1/3 cup, plus 2-3 tablespoon brandy, divided
2 cinnamon sticks, each broken in half
8 black peppercorns
12 ounces fresh cranberries, picked over
3/4 cups packed light brown sugar
2 medium bartlett pears, peeled
1/2 cup chopped walnuts, toasted and divided
Pour 1/3 cup brandy into liquid measuring cup; add enough water to reach 1/2 cup liquid total. Set aside.
Place broken cinnamon sticks and peppercorns in center of small piece of cheesecloth or large tea bag and tie closed using kitchen twine.
In medium saucepot, combine cranberries, brown sugar and cinnamon-pepper bundle.

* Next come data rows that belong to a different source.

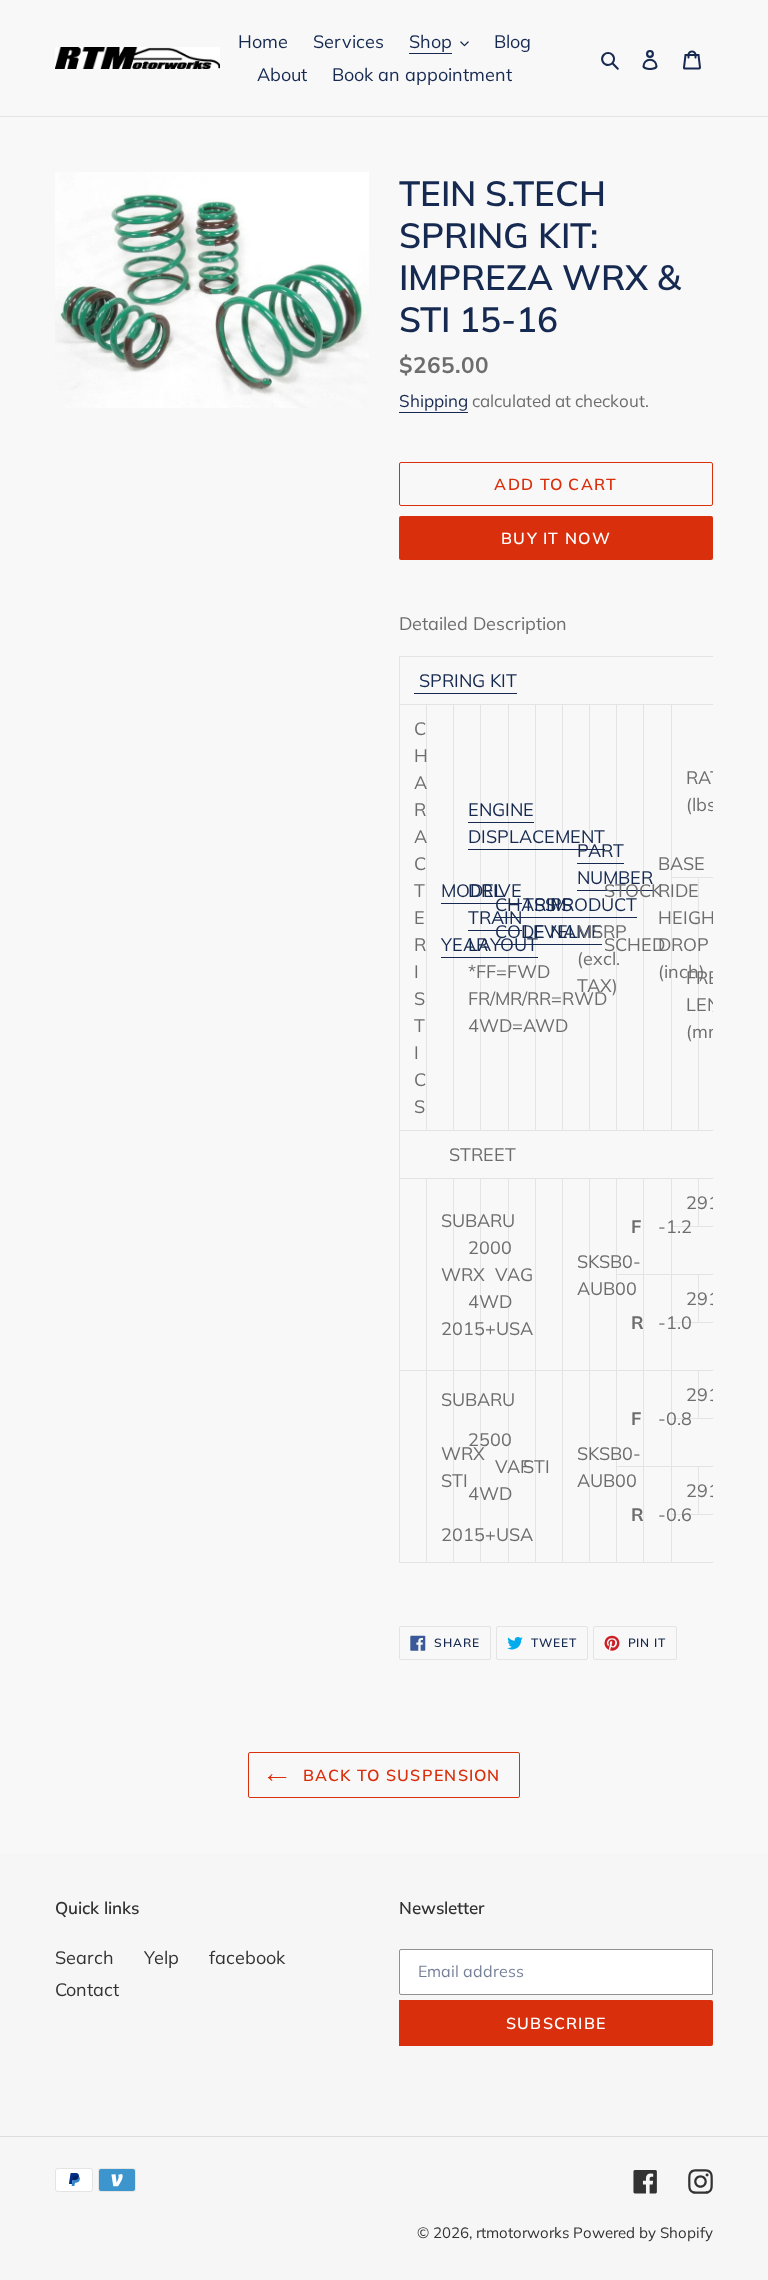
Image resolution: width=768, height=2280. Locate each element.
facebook (247, 1957)
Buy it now (556, 538)
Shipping (433, 400)
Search (84, 1957)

Using large holes on a box grater, grate pears into saucepot. Stir in brandy-water mixture.
Over high heat, bring cranberry mixture to a boil; reduce heat to medium and cook 10-12 minutes, or until cranberries have burst and the mixture has combined, stirring occasionally.
Remove from heat.
Stir in 2 to 3 tablespoons brandy. Let cool. Remove and discard cinnamon bundle. Stir in 7 tablespoons toasted walnuts. Transfer mixture to small serving bowl; sprinkle with remaining walnuts.